* _Selection_:

—————

Brooklyn's two largest Orthodox Jewish communities, the Satmar and Lubavitch, may have their differences. But when it comes to the grisly murder of millionaire real estate developer Menachem Stark, the Jewish community stands together. And mourns together.
Stark, 39, a member of the Satmar Jewish community of Williamsburg, was found dead Friday evening in a garbage bin behind a Long Island gas station.
Stark was last seen on surveillance video leaving his office on Rutledge Street at 11:35pm Thursday when two men approached him, wrestled him into a car and drove away. His wife had reported him missing around midnight on Friday when he failed to arrive home.
But following a 16-hour search by police, Stark was discovered by a gas station attendant, his body burned, charred from the waist down. Police have not yet determined the exact cause of death, and as of Sunday evening, no arrests have been made.
Menachem Stark had eight children, ages one to 16.
"Eight young orphans watched their father buried last night," said Rabbi Yaacov Behrman of the Jewish Future Alliance and a member of the Lubavitch community from Crown Heights. "Young innocent children! They will surely hear the details of his death once they return to school."
Hundreds of neighbors, friends, relatives and Jewish residents from all over stood for hours in the frigid cold Saturday evening to mourn his death. They praised him as one of the kindest and most charitable individuals. Some even referred to him as a "Human ATM."

—————

* _Item-finding entries_:
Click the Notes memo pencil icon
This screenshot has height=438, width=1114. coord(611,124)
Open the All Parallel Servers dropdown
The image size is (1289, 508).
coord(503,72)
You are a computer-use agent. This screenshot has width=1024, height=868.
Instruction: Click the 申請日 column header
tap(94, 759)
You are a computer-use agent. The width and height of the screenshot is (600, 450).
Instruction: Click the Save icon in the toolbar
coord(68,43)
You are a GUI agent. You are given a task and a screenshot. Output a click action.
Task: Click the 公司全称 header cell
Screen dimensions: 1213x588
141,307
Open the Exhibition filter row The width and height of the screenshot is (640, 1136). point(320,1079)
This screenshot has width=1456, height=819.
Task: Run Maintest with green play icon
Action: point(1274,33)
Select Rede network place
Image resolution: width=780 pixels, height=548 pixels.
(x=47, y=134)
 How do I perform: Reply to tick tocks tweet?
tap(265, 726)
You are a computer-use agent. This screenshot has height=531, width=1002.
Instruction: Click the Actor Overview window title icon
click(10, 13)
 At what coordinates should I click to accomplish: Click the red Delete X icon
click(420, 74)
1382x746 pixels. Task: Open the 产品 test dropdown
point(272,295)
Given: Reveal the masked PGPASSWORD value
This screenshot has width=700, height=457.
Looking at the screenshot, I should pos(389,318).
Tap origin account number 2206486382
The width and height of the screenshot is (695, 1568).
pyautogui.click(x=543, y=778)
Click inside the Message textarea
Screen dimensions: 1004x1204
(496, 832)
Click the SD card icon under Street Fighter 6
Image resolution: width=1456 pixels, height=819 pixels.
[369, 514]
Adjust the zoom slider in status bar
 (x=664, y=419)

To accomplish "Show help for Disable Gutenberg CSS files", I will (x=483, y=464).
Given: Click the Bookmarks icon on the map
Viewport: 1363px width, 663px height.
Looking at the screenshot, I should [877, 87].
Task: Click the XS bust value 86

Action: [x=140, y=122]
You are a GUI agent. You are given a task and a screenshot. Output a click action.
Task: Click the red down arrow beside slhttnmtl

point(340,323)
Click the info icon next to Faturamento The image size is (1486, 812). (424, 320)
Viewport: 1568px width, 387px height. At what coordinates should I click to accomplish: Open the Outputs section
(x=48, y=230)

—————

* _Exercises_:
a – In the article on Menachem Stark's murder, where was his body discovered?
b – Continue the article on Menachem Stark's murder from its last sentence.
These entries have no connection to the article on Menachem Stark's murder.

* _Responses to the exercise_:
a – In a garbage bin behind a Long Island gas station.

b –
In fact, Stark recently was chosen as the guest of honor for one Jewish organization where he was a regular contributor, Bonei Olam, which helps couples that have reproductive problems, according to Gary Schlesinger, exec board chairman of United Jewish CARE.
"Every school, every organization, every not-for-profit in our community turned to Stark for help," he said. Schlesinger said that he and Stark were neighbors for many years.
"In our community, we don't have sections most refer to as 'ghettos.' So it's common to see a poor family who lives right next to a millionaire. But we help each other, because we all use the same schools, pray in the same synagogues, wear the same shoes. We all share."
But, while those who knew Stark praised his philanthropic ways, simultaneously, reports started flying across the Internet, in the media and on social networks that painted quite a different picture:
Some of Stark's tenants complained over Twitter that he managed his properties like a slumlord. Investigators also suggested the real estate mogul owed a lot of people a lot of money and was entangled in a slew of shady deals.
But Schlesinger said he was not fazed by the reports: "Any businessperson will tell you, when you have 27 buildings, of course you'll find disgruntled tenants here and there. For those tenants to go and post things anonymously and for the media to play that up and not consider his family is wrong."
Then, there was this:
The New York Post ran a front-page headline on Sunday that asked, "Who Didn't Want Him Dead?"
Outraged, the Jewish community called for an apology, claiming the headline was insensitive and irresponsible. Then, Sunday afternoon, a group of elected officials, including Public Advocate Letitia James and Brooklyn Borough President Eric Adams, held a press conference at Brooklyn Borough Hall in honor of Stark. James called for a boycott of The Post.
"Not even 24 hours since the body was buried, and now everything is focused on the NY Post," Schlesinger said. "What about his grieving family?"
Behrman added, "The Crown Heights community stands with our murdered brother in Williamsburg. Our hearts go out to his family, and we hope the criminals are brought to justice immediately."
Schlesinger said Menachem was the type of person that everyone turned to, because he was successful, young and energetic.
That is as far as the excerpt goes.